WASHINGTON, D.C. - On Tuesday, Congress approved the Americans With No Abilities Act (ANA), sweeping new legislation that provides benefits and protection for more than 135 million talentless Americans.
The act, signed into law by the President shortly after its passage, is being hailed as a major victory for the millions upon millions of U.S. citizens who lack any real skills or uses.
"Roughly 50 percent of Americans--through no fault of their own--do not possess the talent necessary to carve out a meaningful role for themselves in society," said the President, a longtime ANA supporter. "Their lives are futile hamster-wheel existences of unrewarding, dead-end busywork: Xeroxing documents written by others, fulfilling mail-in rebates for Black & Decker toaster ovens, and processing bureaucratic forms that nobody will ever see. Sadly, for these millions of non-abled Americans, the American dream of working hard and moving up through the ranks is simply not a reality."
Under the Americans With No Abilities Act, more than 25 million important-sounding "middle man" positions will be created in the white-collar sector for nonabled persons, providing them with illusory sense of purpose and ability. Mandatory, non-performance - based raises and promotions will also be offered to create a sense of upward mobility for even the most unremarkable, utterly replaceable employees.
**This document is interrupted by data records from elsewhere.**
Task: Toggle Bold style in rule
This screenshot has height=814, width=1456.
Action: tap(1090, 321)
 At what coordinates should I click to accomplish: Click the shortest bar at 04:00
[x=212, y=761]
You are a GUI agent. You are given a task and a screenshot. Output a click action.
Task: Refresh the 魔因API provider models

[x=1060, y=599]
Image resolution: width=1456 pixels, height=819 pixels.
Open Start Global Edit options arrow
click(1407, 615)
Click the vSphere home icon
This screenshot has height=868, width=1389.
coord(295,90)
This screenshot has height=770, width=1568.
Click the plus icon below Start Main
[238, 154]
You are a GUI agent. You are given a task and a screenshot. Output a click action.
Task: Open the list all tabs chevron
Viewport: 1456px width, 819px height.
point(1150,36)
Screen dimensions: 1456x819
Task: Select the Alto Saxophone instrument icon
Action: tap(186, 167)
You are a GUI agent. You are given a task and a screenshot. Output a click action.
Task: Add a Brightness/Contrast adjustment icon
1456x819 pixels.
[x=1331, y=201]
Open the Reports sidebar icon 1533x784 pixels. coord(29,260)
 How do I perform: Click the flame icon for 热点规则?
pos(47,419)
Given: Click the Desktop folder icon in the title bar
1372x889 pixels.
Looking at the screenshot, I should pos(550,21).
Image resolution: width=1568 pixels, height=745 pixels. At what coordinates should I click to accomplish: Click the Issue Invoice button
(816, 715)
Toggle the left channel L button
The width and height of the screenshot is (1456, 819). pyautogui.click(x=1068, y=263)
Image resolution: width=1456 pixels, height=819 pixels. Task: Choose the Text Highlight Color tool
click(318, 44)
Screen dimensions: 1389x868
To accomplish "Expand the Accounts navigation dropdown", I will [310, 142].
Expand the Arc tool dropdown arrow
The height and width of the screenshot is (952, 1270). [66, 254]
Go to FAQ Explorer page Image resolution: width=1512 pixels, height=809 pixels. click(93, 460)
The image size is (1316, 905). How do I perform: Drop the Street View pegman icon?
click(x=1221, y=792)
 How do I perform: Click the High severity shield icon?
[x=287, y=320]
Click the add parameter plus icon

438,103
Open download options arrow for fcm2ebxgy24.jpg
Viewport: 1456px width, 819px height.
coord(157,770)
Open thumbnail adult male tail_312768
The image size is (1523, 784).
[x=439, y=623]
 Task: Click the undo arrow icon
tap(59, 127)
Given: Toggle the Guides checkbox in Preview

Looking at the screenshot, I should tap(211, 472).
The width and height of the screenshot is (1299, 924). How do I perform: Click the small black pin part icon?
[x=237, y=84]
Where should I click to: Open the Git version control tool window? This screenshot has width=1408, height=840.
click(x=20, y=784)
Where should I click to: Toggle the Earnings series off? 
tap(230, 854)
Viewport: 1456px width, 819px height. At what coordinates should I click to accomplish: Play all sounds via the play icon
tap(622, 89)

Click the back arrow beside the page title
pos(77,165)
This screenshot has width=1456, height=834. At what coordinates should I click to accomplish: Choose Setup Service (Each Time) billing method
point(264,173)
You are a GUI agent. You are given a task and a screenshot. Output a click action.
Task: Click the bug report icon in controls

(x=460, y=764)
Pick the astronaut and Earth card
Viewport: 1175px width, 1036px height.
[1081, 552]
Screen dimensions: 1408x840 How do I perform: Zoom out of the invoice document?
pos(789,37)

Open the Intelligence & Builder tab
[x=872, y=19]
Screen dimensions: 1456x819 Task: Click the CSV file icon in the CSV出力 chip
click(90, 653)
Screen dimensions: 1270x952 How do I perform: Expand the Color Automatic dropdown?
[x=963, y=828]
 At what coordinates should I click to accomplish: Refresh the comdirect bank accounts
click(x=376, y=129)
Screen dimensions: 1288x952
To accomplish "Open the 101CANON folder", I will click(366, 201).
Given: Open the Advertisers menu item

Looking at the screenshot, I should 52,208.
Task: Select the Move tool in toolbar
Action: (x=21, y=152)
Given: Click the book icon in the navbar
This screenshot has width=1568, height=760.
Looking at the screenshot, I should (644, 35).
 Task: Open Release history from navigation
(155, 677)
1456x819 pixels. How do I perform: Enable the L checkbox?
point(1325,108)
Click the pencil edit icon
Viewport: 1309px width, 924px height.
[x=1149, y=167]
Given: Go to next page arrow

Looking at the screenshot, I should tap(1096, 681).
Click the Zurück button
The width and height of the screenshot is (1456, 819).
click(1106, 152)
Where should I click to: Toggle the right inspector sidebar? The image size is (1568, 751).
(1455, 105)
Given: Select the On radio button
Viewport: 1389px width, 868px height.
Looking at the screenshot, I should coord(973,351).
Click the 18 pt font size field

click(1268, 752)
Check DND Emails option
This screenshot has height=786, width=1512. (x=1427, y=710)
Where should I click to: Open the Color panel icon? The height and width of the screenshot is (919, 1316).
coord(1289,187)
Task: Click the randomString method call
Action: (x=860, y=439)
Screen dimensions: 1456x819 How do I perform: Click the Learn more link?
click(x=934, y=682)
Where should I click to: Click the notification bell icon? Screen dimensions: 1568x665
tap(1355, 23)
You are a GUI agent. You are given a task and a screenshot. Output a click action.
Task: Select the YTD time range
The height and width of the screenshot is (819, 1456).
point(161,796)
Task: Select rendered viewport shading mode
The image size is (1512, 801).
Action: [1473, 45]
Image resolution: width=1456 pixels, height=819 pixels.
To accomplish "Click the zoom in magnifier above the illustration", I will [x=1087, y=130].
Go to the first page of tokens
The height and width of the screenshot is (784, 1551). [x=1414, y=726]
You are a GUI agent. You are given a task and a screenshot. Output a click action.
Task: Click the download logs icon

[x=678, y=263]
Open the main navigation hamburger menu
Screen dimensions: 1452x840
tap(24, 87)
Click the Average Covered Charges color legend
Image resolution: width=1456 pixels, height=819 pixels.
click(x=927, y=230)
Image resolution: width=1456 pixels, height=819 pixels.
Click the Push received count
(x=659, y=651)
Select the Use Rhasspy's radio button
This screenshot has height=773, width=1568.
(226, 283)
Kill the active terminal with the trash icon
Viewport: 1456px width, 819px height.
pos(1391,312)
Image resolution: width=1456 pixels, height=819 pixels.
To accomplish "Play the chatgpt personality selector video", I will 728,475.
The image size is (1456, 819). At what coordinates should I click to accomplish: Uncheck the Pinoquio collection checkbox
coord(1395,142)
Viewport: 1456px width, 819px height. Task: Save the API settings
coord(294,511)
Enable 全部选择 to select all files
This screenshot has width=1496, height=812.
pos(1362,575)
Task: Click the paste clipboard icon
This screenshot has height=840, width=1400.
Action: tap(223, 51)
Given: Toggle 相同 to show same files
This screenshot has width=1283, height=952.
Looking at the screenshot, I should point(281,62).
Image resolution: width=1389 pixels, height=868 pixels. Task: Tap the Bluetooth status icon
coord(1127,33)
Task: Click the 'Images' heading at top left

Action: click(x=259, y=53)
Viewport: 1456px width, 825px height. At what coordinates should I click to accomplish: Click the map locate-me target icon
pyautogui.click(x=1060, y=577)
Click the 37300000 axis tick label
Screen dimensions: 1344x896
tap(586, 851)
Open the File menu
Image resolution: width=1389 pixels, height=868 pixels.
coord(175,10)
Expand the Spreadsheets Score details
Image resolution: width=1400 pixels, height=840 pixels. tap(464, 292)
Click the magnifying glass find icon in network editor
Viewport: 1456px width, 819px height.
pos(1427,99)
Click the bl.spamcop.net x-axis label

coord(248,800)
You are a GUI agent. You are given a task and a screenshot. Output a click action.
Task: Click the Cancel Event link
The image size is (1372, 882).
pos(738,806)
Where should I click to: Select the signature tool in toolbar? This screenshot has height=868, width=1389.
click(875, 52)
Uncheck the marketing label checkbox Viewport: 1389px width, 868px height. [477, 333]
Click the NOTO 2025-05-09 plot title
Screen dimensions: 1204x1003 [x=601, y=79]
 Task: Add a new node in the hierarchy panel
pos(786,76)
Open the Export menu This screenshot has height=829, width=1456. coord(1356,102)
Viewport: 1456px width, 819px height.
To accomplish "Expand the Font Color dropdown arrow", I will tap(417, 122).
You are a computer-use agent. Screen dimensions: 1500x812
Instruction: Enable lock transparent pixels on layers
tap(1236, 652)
The legislation also provides corporations with incentives to hire non-abled workers, including tax breaks for those who hire one non-germane worker for every two talented new hires.
Finally, the Americans With No Abilities Act also contains tough new measures to prevent discrimination against the non-abled by banning prospective employers from asking such job-interview questions as, "What can you bring to this organization?" and "Do you have any special skills that would make you an asset to this company?"
"As a non-abled person, I frequently find myself unable to keep up with co-workers who have something going for them," said Ima Hogg Moninsky, who recently lost her position as an unessential geological technician at a Bakersfield oil company last month because of her lack of notable skills. "This new law should really help people like me."
With the passage of the Americans With No Abilities Act, Moninsky and millions of other untalented, nonessential citizens like her can finally see a light at the end of the tunnel.
Said the President: "It is our duty, both as lawmakers and as human beings, to provide each and every American citizen, regardless of his or her of value to society, some sort of space to take up in this great nation.